START TEXT

Cryonics Is Still A Largely Overlooked Field. That Could Change In The Near Future.

Cryonics is the practice of freezing human remains, in the hope of preserving them for a future day when they can be revived. This idea has been overlooked or even mocked for decades, pushed aside as wishful thinking without any evidence to back it up. The science around cryonics has progressed since its inception, and it is starting to look less and less like a pipe dream.

The field of cryonics currently looks a lot like that of rejuvenation research a few decades ago – a field with compelling evidence behind it, but lacking in recognition and funding. Today, the science of rejuvenation is taken much more seriously and has branched into many new lines of research, some of them receiving significant funding (though still not as much funding as we believe they deserve). In comparison, cryopreservation still has a small following and derives much of its limited funding from donating philanthropists.

How does cryonics achieve the same growth that rejuvenation has over the past few decades? Rejuvenation reached a tipping point in growth as evidence of significant lifespan extension in animals became more widely reported, as our understanding of the ageing process improved, and as new technologies such as senolytics were developed. Important advances are also being made in the field of cryonics, and these will help attract more media attention. A key milestone towards a similar tipping point for cryonics will be the development of reversible vitrification of human organs.

END TEXT
START INPUT DATA

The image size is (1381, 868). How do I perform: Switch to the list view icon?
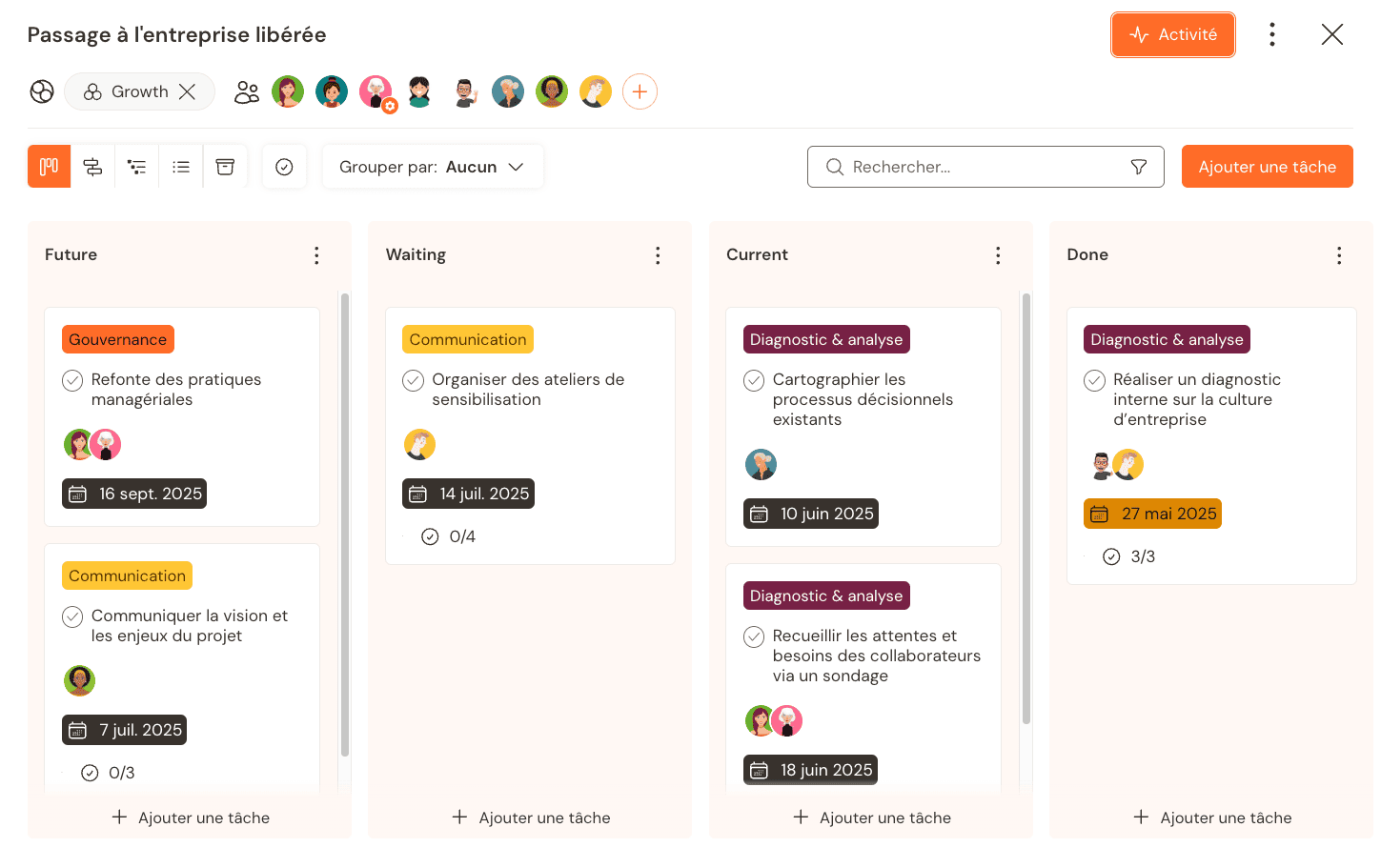[x=180, y=166]
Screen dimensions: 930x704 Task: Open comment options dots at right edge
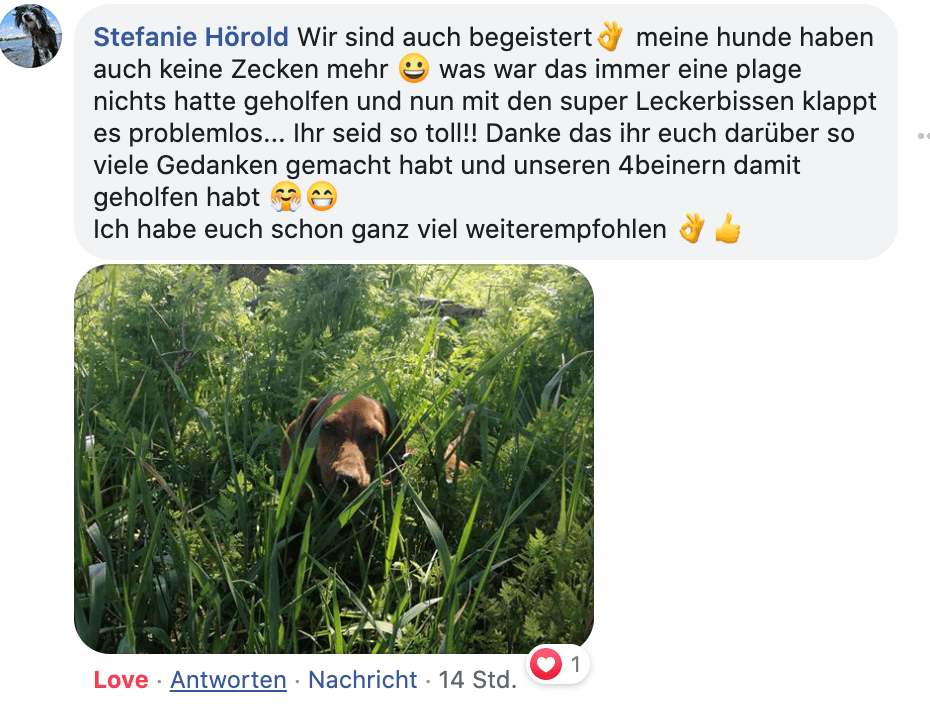click(923, 136)
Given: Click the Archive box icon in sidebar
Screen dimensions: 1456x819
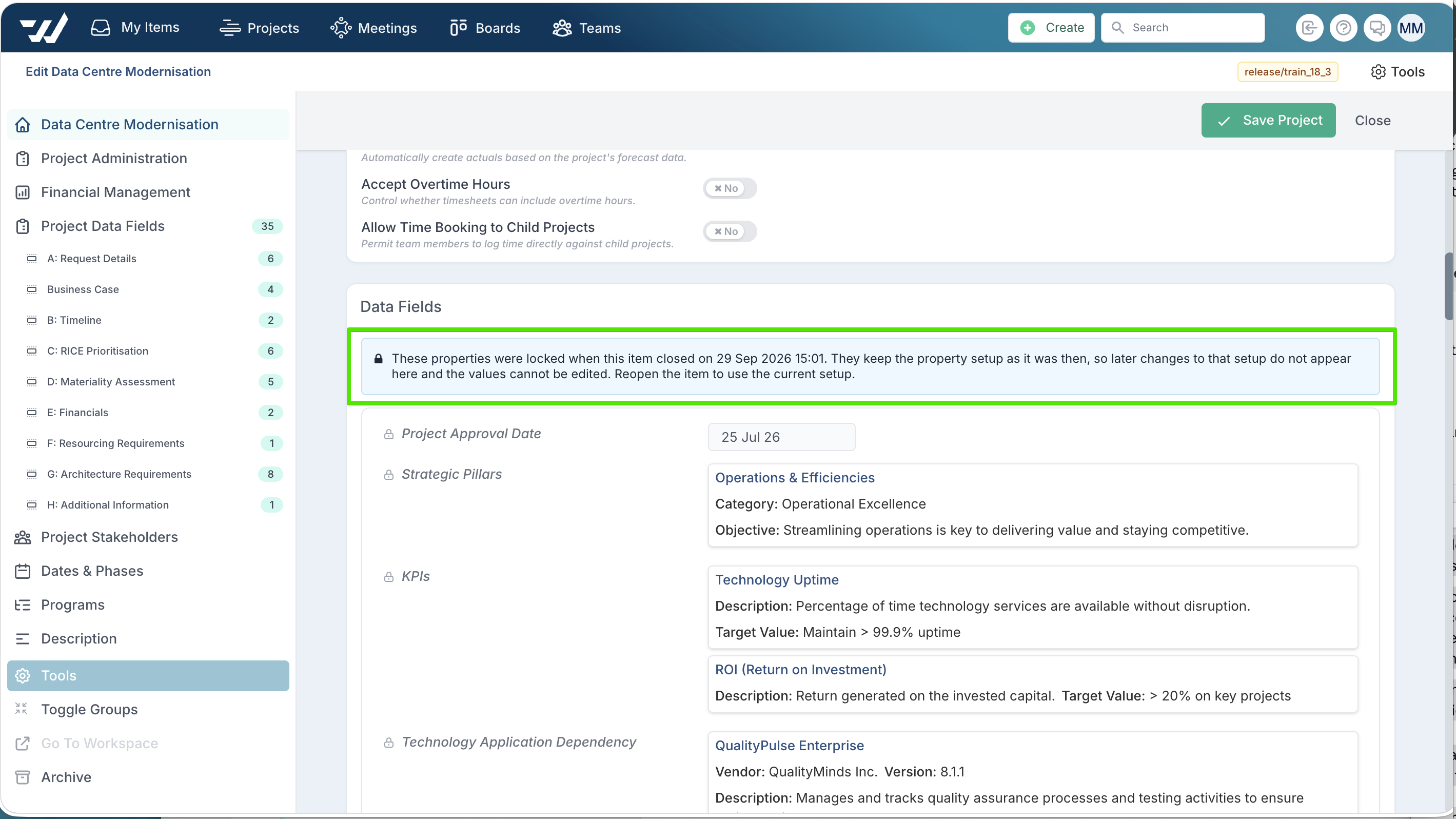Looking at the screenshot, I should 22,777.
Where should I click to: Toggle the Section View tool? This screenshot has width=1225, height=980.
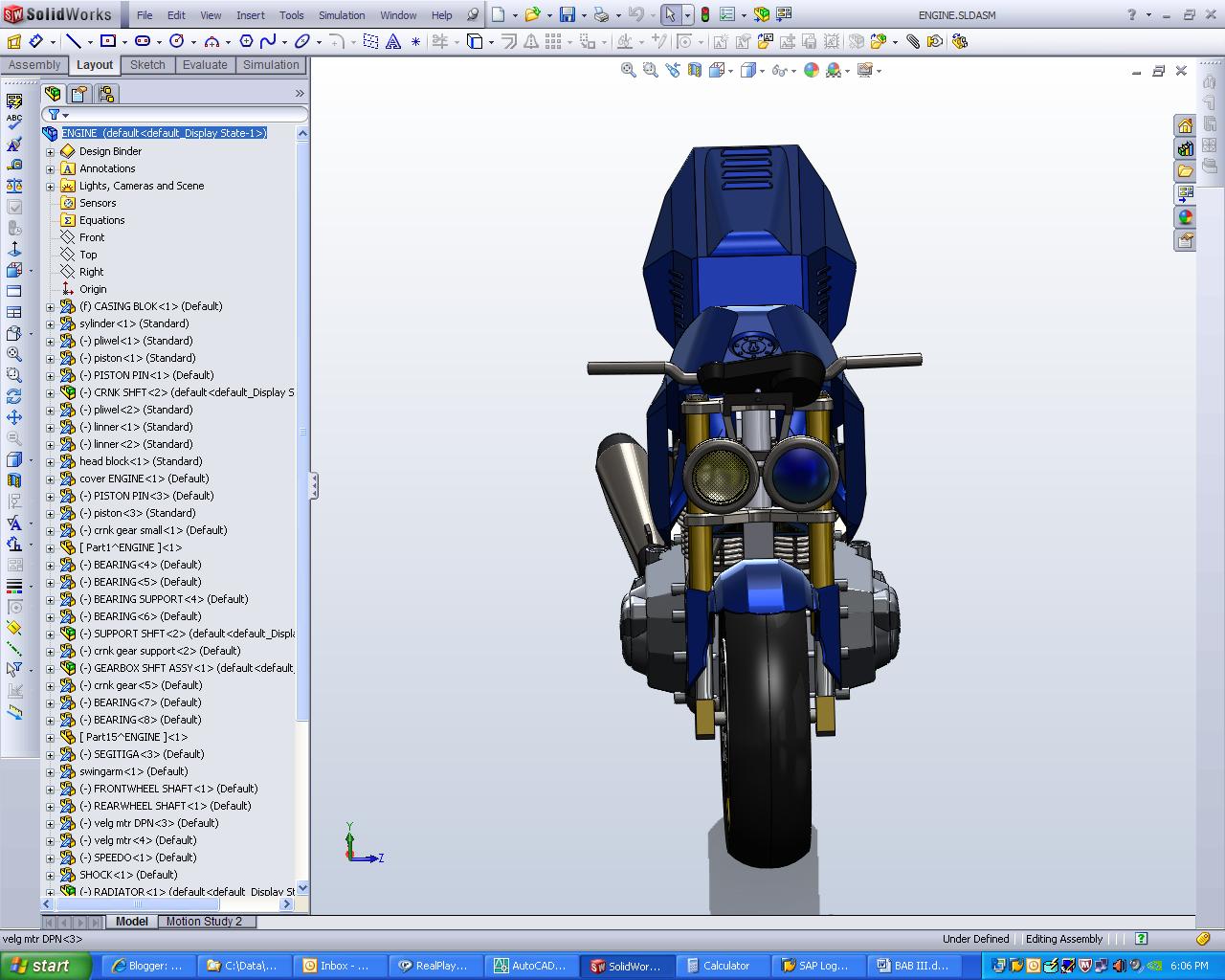[x=695, y=70]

END INPUT DATA

> _EXERCISE PROMPT_: Transcribe word for word the part of the cryonics article that opens with the words containing "The field of cryonics currently" and closes with "from donating philanthropists.".

> _RESPONSE_:
The field of cryonics currently looks a lot like that of rejuvenation research a few decades ago – a field with compelling evidence behind it, but lacking in recognition and funding. Today, the science of rejuvenation is taken much more seriously and has branched into many new lines of research, some of them receiving significant funding (though still not as much funding as we believe they deserve). In comparison, cryopreservation still has a small following and derives much of its limited funding from donating philanthropists.